▸ Data for processing
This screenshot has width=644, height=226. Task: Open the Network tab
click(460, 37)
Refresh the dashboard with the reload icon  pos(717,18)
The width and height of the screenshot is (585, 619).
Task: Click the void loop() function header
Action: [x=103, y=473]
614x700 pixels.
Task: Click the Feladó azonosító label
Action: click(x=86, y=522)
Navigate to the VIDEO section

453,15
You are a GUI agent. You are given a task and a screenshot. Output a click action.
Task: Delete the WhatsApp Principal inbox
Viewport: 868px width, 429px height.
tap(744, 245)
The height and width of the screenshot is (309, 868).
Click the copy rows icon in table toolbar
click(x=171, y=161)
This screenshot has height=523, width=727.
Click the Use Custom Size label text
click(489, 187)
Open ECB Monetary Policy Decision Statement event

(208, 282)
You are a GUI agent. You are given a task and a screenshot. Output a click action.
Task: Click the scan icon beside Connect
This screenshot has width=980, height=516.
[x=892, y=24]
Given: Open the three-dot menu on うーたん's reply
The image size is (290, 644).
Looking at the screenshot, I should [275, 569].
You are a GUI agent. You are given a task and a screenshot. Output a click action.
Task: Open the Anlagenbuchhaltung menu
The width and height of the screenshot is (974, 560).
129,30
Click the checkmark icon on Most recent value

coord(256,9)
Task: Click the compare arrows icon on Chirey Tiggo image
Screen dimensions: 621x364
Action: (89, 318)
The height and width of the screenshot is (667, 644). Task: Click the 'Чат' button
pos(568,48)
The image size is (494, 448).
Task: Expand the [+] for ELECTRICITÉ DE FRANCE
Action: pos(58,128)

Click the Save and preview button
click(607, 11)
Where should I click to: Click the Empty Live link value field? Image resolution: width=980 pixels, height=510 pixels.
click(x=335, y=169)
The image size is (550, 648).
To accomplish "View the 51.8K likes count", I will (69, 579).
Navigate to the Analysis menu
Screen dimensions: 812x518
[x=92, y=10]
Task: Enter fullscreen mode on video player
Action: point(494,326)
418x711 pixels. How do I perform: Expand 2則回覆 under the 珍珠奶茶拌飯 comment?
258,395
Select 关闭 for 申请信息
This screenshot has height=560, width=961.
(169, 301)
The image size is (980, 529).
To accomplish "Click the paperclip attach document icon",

▸ Work item
The required answer is the number of lines in the listing above that contain the word "accomplish", with nothing added.

▸ Response to the exercise
2